The problem | Every line from the one bearing "Click the 生成凭证 button" through the last line of the records below is to be output exactly, and no other line; leave out the pictures.

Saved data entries
◇ ◇ ◇ ◇ ◇ ◇ ◇
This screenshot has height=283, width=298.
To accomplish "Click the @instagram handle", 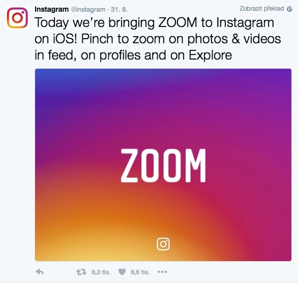I will pos(88,9).
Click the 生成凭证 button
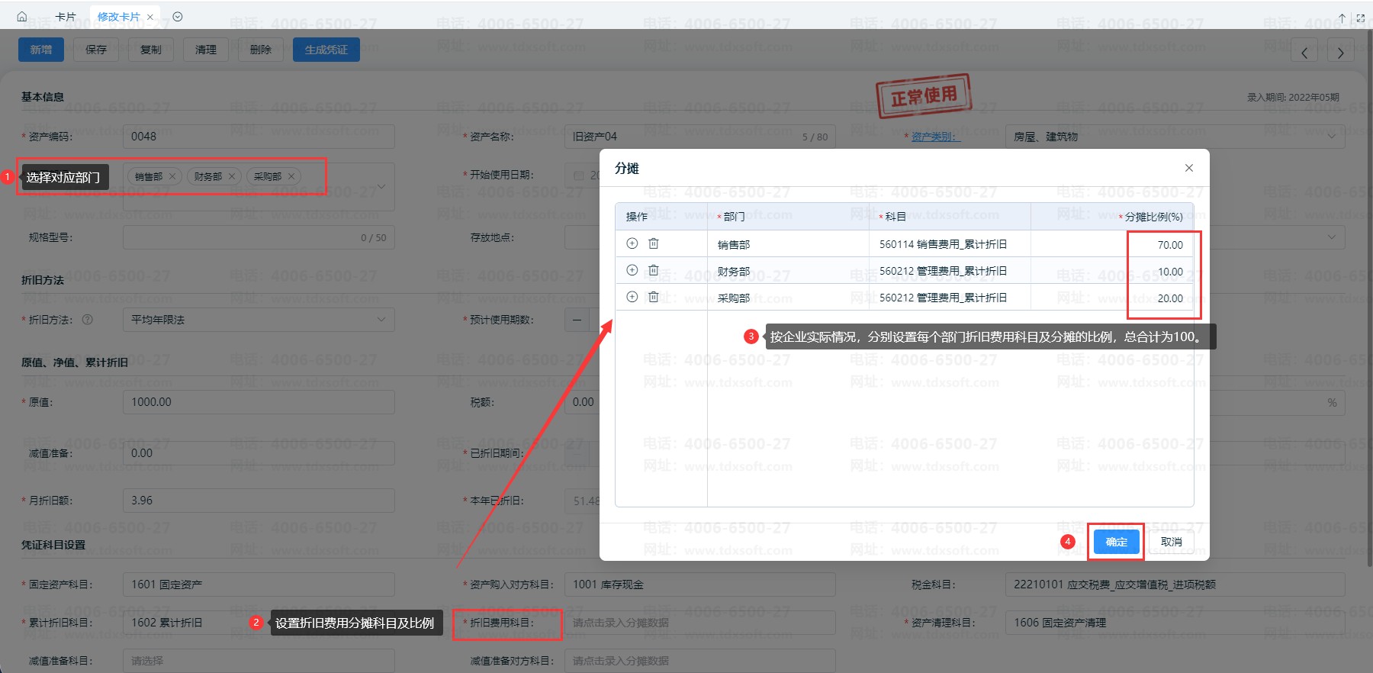Image resolution: width=1373 pixels, height=673 pixels. [x=326, y=50]
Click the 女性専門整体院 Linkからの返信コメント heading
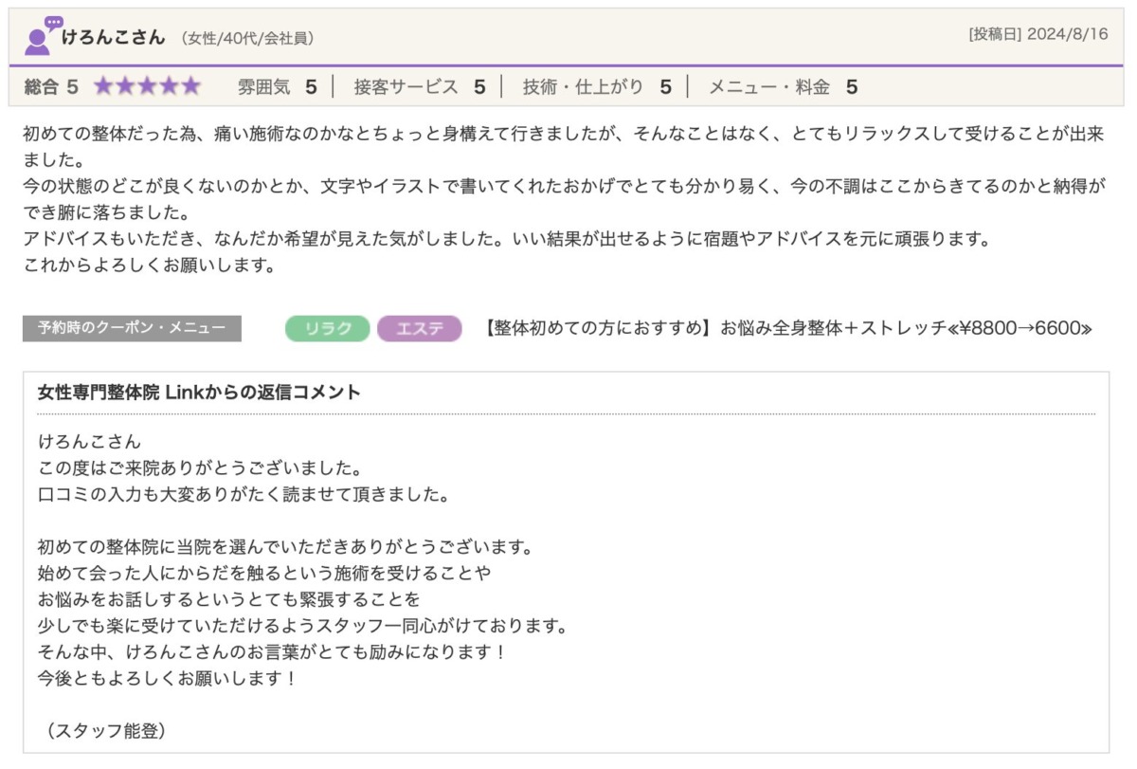1137x769 pixels. [x=199, y=393]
◇ ◇ ◇ ◇ ◇ ◇ ◇
Solution for this task |
Click the 生成凭证 button
Image resolution: width=1373 pixels, height=673 pixels. [x=326, y=50]
Click the 女性専門整体院 Linkからの返信コメント heading
1137x769 pixels. [x=199, y=393]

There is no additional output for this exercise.